Exercise brief: The data should be printed again, exactly.

#### Provided records

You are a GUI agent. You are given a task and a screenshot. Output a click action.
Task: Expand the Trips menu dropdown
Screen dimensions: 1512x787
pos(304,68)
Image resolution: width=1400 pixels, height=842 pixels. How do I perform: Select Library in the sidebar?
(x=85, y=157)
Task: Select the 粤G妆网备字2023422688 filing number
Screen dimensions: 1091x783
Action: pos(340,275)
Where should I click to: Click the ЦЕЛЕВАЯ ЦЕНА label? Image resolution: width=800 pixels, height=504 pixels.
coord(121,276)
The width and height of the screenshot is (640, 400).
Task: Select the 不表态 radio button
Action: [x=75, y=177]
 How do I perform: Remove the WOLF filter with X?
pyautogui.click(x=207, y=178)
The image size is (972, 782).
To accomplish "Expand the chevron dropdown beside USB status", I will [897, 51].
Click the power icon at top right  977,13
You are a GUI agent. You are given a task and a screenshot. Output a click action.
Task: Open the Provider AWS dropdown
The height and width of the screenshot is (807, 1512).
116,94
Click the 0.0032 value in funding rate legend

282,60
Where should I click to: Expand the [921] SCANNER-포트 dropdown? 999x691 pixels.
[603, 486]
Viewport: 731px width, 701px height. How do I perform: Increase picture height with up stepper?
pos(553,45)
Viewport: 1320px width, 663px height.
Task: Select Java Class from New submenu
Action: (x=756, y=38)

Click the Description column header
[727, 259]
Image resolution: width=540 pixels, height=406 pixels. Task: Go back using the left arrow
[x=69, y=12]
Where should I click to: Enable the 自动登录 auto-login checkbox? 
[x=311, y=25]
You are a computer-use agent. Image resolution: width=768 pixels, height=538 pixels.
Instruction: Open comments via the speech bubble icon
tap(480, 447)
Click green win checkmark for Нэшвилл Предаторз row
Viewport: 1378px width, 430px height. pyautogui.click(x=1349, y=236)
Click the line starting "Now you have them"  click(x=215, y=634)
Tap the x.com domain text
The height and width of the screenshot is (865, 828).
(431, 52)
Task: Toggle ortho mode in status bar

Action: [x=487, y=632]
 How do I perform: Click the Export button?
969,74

########

Written response:
You are a GUI agent. You are given a task and a screenshot. Output a click action.
Task: Expand the Trips menu dropdown
Screen dimensions: 1512x787
pos(304,68)
Image resolution: width=1400 pixels, height=842 pixels. How do I perform: Select Library in the sidebar?
(x=85, y=157)
Task: Select the 粤G妆网备字2023422688 filing number
Screen dimensions: 1091x783
Action: pos(340,275)
Where should I click to: Click the ЦЕЛЕВАЯ ЦЕНА label? Image resolution: width=800 pixels, height=504 pixels.
coord(121,276)
The width and height of the screenshot is (640, 400).
Task: Select the 不表态 radio button
Action: [x=75, y=177]
 How do I perform: Remove the WOLF filter with X?
pyautogui.click(x=207, y=178)
The image size is (972, 782).
To accomplish "Expand the chevron dropdown beside USB status", I will [897, 51].
Click the power icon at top right  977,13
You are a GUI agent. You are given a task and a screenshot. Output a click action.
Task: Open the Provider AWS dropdown
The height and width of the screenshot is (807, 1512).
116,94
Click the 0.0032 value in funding rate legend

282,60
Where should I click to: Expand the [921] SCANNER-포트 dropdown? 999x691 pixels.
[603, 486]
Viewport: 731px width, 701px height. How do I perform: Increase picture height with up stepper?
pos(553,45)
Viewport: 1320px width, 663px height.
Task: Select Java Class from New submenu
Action: (x=756, y=38)

Click the Description column header
[727, 259]
Image resolution: width=540 pixels, height=406 pixels. Task: Go back using the left arrow
[x=69, y=12]
Where should I click to: Enable the 自动登录 auto-login checkbox? 
[x=311, y=25]
You are a computer-use agent. Image resolution: width=768 pixels, height=538 pixels.
Instruction: Open comments via the speech bubble icon
tap(480, 447)
Click green win checkmark for Нэшвилл Предаторз row
Viewport: 1378px width, 430px height. pyautogui.click(x=1349, y=236)
Click the line starting "Now you have them"  click(x=215, y=634)
Tap the x.com domain text
The height and width of the screenshot is (865, 828).
(431, 52)
Task: Toggle ortho mode in status bar

Action: [x=487, y=632]
 How do I perform: Click the Export button?
969,74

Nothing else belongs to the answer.